Afterimage producer Michal Kwiecinski tells Geoffrey Macnab why Andrzej Wajda’s film about a great Polish artist is a fitting tribute to the late director’s remarkable career.
The last words uttered by the great Polish film-maker Andrzej Wajda before his death in October 2016 were to do with his work. The 90-year-old director, who had just been admitted to hospital, apologised to his producer Michal Kwiecinski that he had not had the time to read a new script he had been given.
This was only a week or so after Wajda’s latest feature, Afterimage, had been chosen as Poland’s foreign-language Oscar candidate. The director had a heart problem but he did not think it was serious and expected to travel with his film to Rome Film Festival. In the event, he died a few days later.
Afterimage marks a fitting endpoint to a directorial career that began more than 60 years ago. It is a film about the last days of Polish avant-garde artist Wladyslaw Strzeminski, who fell from grace in the late 1940s because he refused to accept the Stalinist doctrine of social realism.
Strzeminski, who died in 1952, had taught at the arts school in Lodz, and Wajda - then a young student at the Polish city’s renowned film school - was old enough to remember him at first hand.
Kwiecinski produced Wajda’s passion project Katyn (2007), about the massacre of Polish officers by the Russians in 1940, and had also worked with him on documentaries, plays and TV projects.
“Twenty years ago, when I met him [Wajda], he had this list of films he wanted to make,” Kwiecinski recalls. There were many titles on the list which, over the years, was whittled down. Some projects were completed, others put to one side. “Afterimage was the last title on this list he wanted to do.”
The story is about an artist struggling to keep afloat in a totalitarian society, and many different writers worked on versions of the screenplay, the most influential of whom was Andrzej Mularczyk, who also worked with Wajda on Katyn. The film concentrates on a few years towards the end of its subject’s life, and does not deal with Strzeminski’s relationship with his wife and artistic partner, Katarzyna Kobro, a major figure in Polish culture herself. The director believed that would have taken another movie.
Wajda was initially wary about the decision to put Afterimage forward as Poland’s Oscar candidate. He had received an Academy Award for lifetime achievement in 2000, and felt that it might be more appropriate to give the opportunity to a younger film-maker. When the Film Commission decided Afterimage was the film with the best chance of Oscar glory, however, the director was delighted - and energised. “He said it made him feel younger than 90,” says Kwiecinski.
Contemporary themes
Afterimage was not intended as a directly political film but many regard it as allegorical of contemporary Poland, where the right-wing Law and Justice party swept to power last year.

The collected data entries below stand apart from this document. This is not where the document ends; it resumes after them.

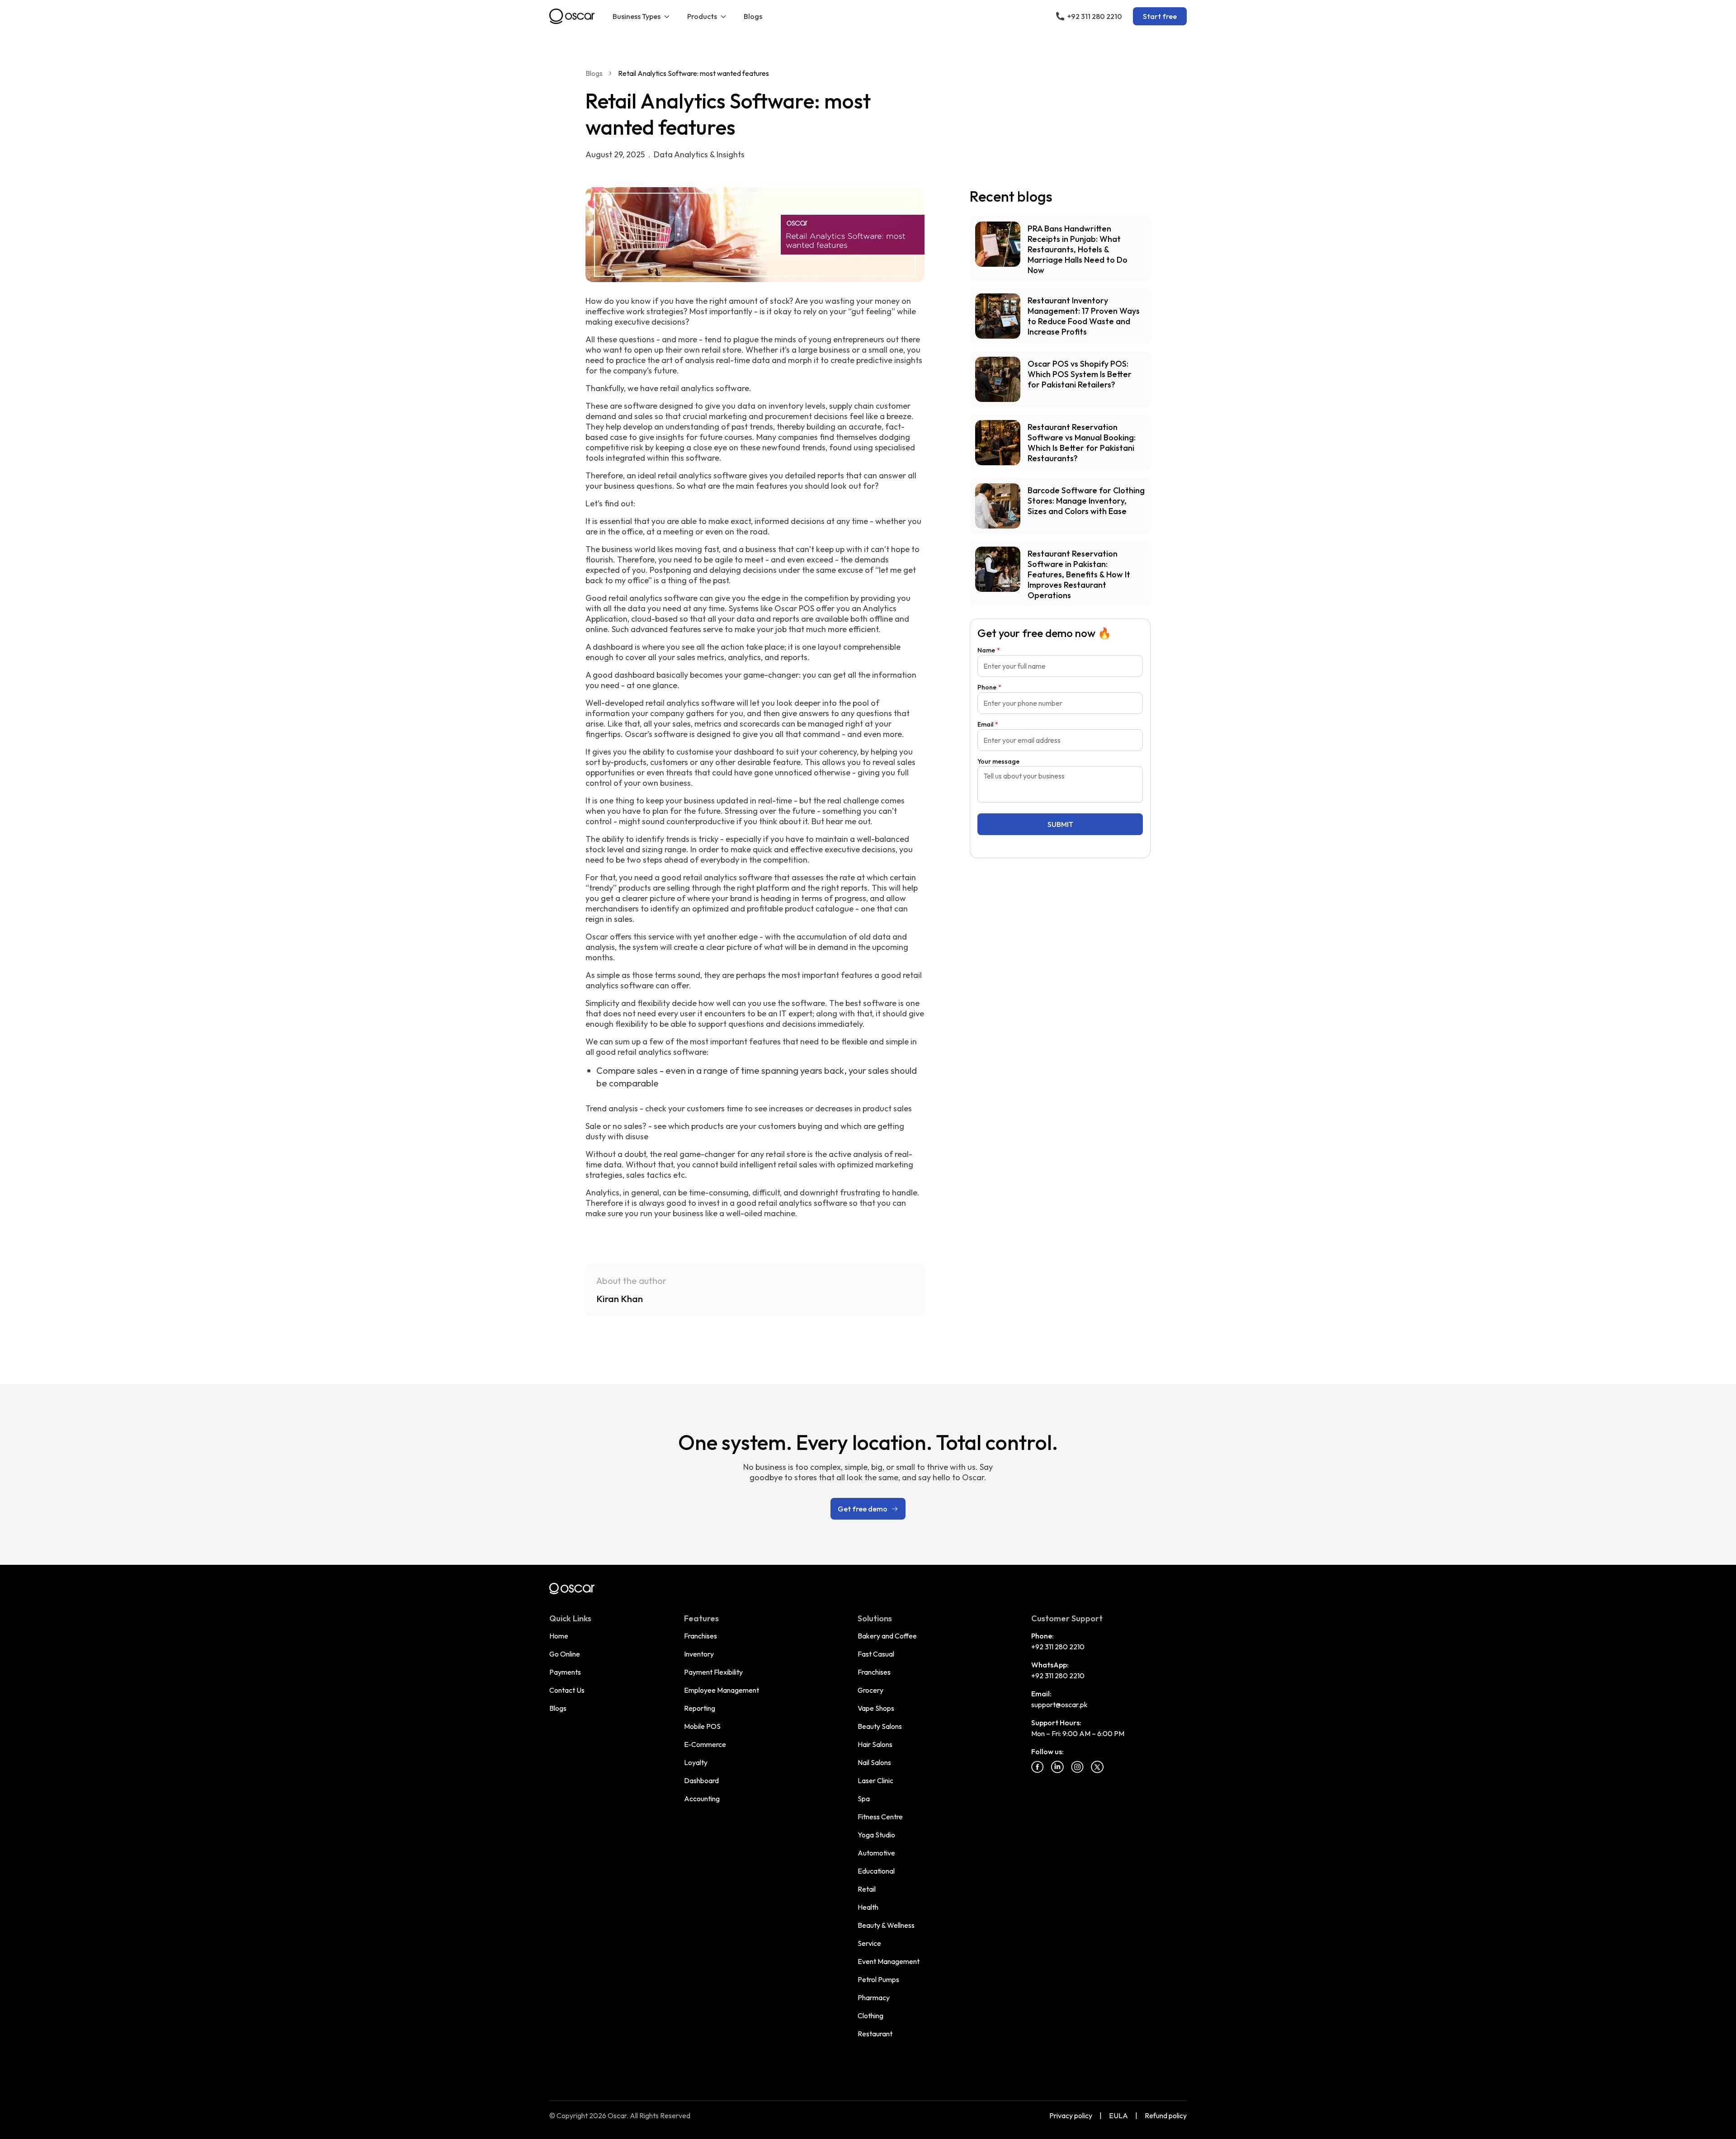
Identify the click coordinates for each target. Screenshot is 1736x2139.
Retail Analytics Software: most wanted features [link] (693, 73)
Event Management (889, 1961)
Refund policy (1166, 2115)
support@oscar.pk (1059, 1704)
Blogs (753, 16)
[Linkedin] (1057, 1767)
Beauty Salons (880, 1726)
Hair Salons (875, 1744)
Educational (876, 1870)
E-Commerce (705, 1744)
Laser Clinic (875, 1780)
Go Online (564, 1653)
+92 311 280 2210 (1058, 1646)
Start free (1160, 16)
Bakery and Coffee (887, 1635)
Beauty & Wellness (886, 1925)
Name (988, 650)
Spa (864, 1798)
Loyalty (696, 1762)
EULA (1118, 2115)
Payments (565, 1671)
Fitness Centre (880, 1816)
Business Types (636, 16)
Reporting (699, 1708)
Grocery (870, 1690)
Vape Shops (876, 1708)
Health (868, 1907)
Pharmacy (874, 1997)
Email (987, 724)
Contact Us (567, 1690)
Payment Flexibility (713, 1671)
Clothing (870, 2015)
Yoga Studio (876, 1834)
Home (558, 1635)
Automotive (876, 1852)
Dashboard (701, 1780)
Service (869, 1943)
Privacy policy (1070, 2115)
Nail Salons (874, 1762)
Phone (989, 687)
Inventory (699, 1653)
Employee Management (721, 1690)
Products (702, 16)
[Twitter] (1097, 1767)
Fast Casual (876, 1653)
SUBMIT (1060, 824)
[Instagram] (1077, 1767)
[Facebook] (1037, 1767)
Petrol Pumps (878, 1979)
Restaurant (875, 2033)
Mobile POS (702, 1726)
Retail (867, 1888)
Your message (998, 761)
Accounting (702, 1798)
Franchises (700, 1635)
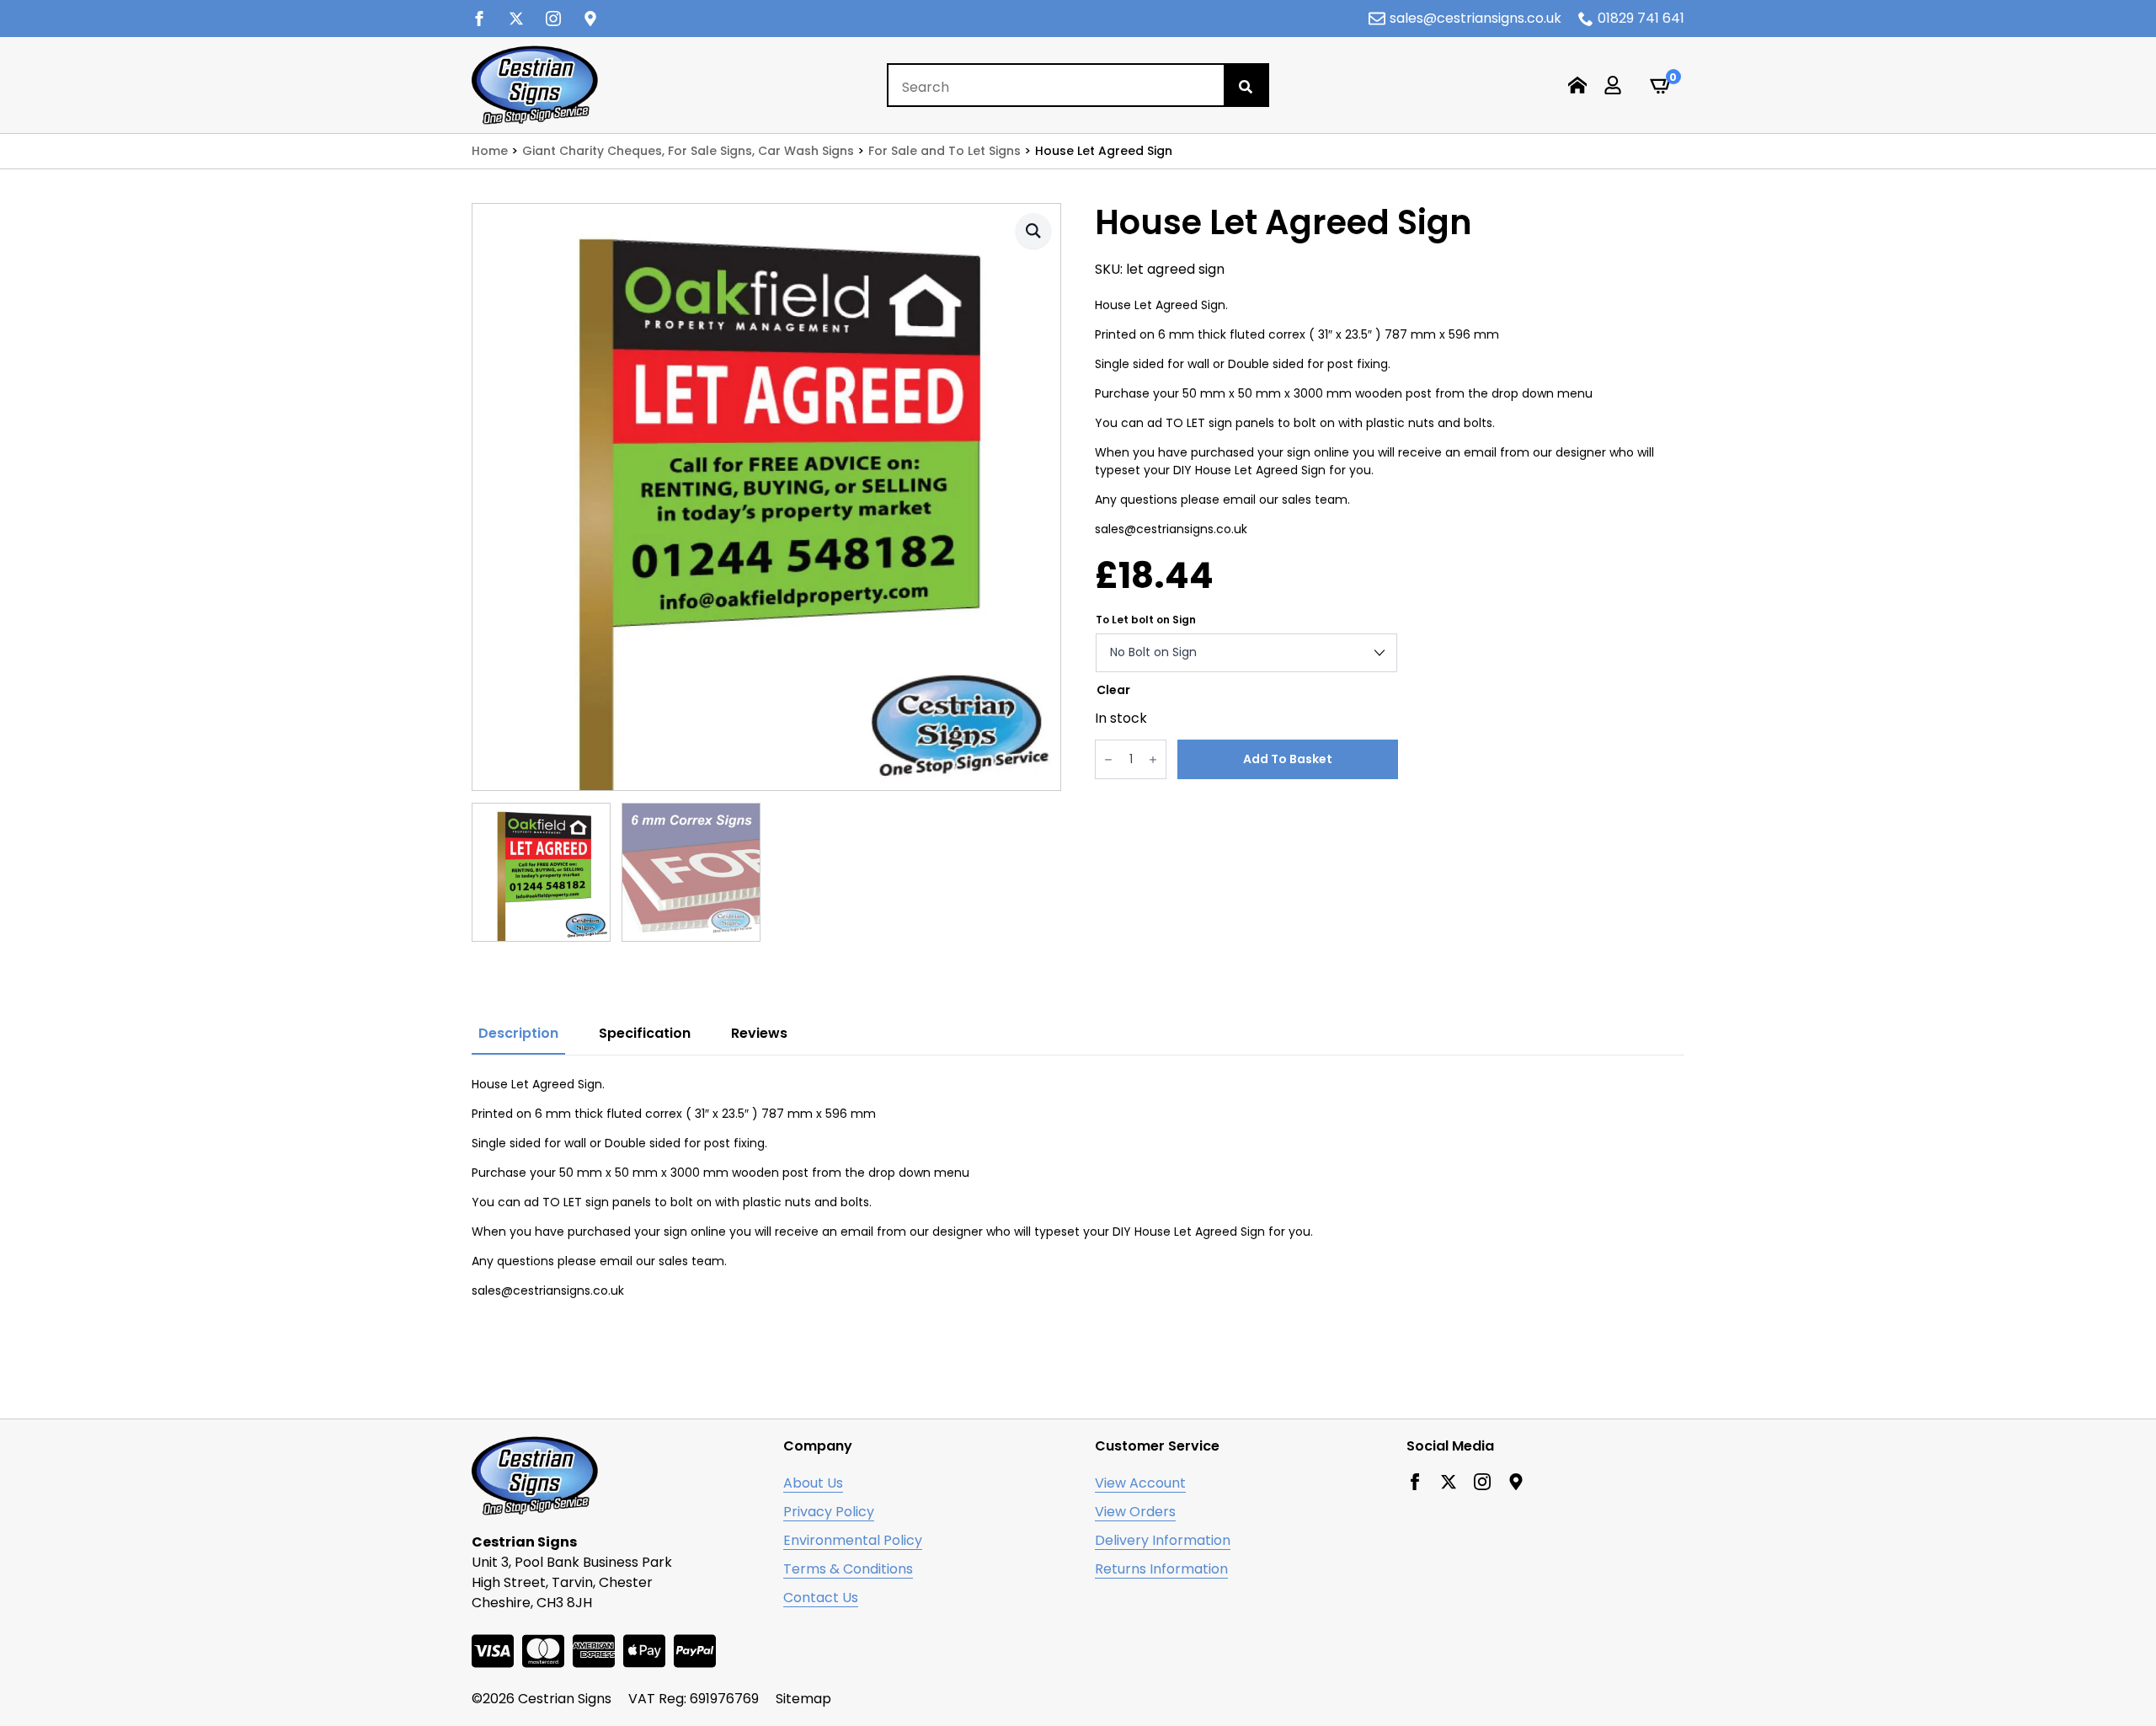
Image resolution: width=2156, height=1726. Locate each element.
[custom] (590, 18)
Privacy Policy (828, 1511)
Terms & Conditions (848, 1569)
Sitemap (803, 1698)
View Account (1140, 1483)
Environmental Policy (852, 1540)
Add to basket (1287, 759)
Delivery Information (1162, 1540)
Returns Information (1161, 1569)
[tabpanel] (1078, 1196)
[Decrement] (1108, 759)
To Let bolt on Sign (1146, 620)
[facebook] (479, 18)
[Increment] (1153, 759)
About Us (813, 1483)
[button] (1033, 230)
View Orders (1135, 1511)
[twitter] (516, 18)
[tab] (518, 1034)
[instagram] (553, 18)
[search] (1245, 87)
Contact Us (820, 1597)
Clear (1113, 690)
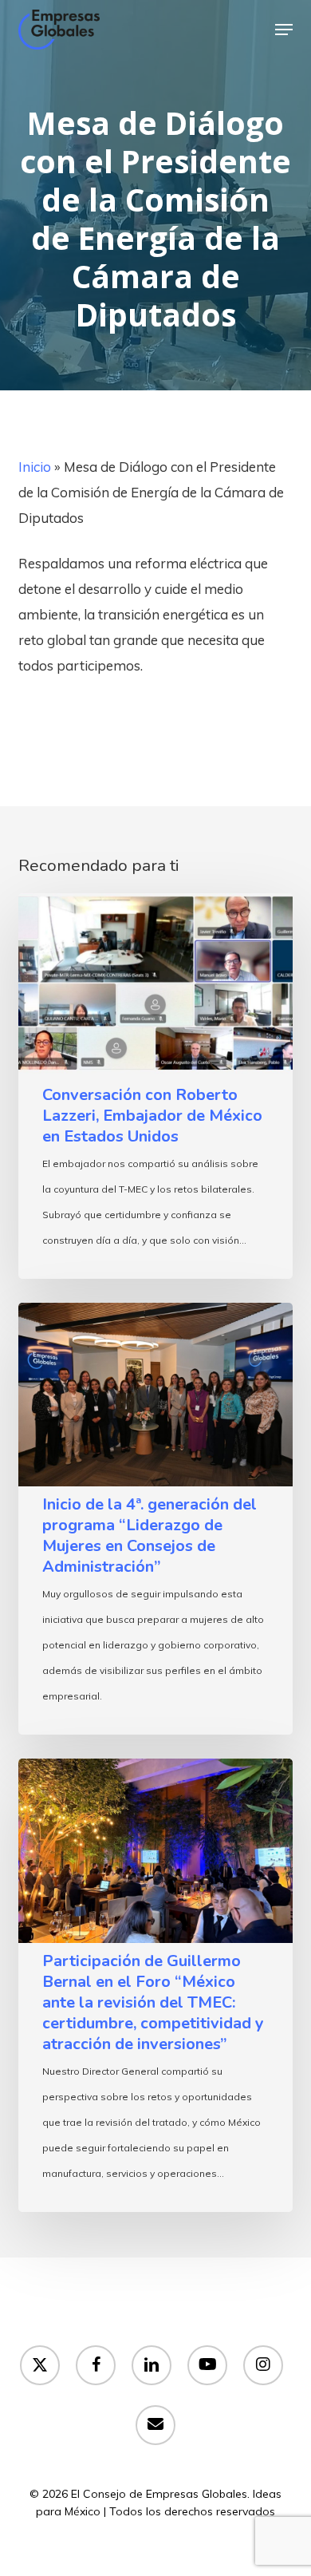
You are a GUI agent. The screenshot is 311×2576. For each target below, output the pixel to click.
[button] (284, 30)
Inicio (34, 466)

To its critics, the new party seems as repressive and authoritarian as its Soviet antecedents. Wajda, who lived through the Second World War, the Communist era and the Solidarity period, was well accustomed to political upheaval. Kwiecinski says the film-maker was “depressed” about the election of the new government, but that he did not make Afterimage to attack the politicians.
The Polish government has not yet responded to the film, which will have its official premiere in Poland in January. Yet, in the wake of Wajda’s death, Kwiecinski is not expecting a hostile response. The storyline attacks the Communist system in the Soviet era and the Law and Justice party is strongly anti-Communist itself, so is likely to approve of at least that aspect.
Kwiecinski suggests that Wajda’s interest in Strzeminski was not primarily in the artist’s political life but in the fact an artist of such stature, who knew and worked with Kandinsky, Chagall and Rodchenko as equals, ended up dying such an obscure death. Strzeminski (played by Boguslaw Linda) had lost an arm and a leg during the First World War, and the film uses CGI and green-screen to portray his disability. He was a stubborn figure, absolutely dedicated to his work, outspoken and “very serious”.
“I think he [Wajda] would have liked to be an artist like this but it was impossible,” Kwiecinski suggests. As a film-maker, the producer explains, you have to compromise and collaborate in a way that an artist does not.
Afterimage, which has been feted at festivals all over the world, is sold internationally by Films Boutique. The US release is being handled by Film Movement. It is fitting that Wajda was working at full tilt right until the very end. And to his producers, it is the perfect film with which to round off the 90-year-old auteur’s career, the last on that long list of titles he was determined to make before he died.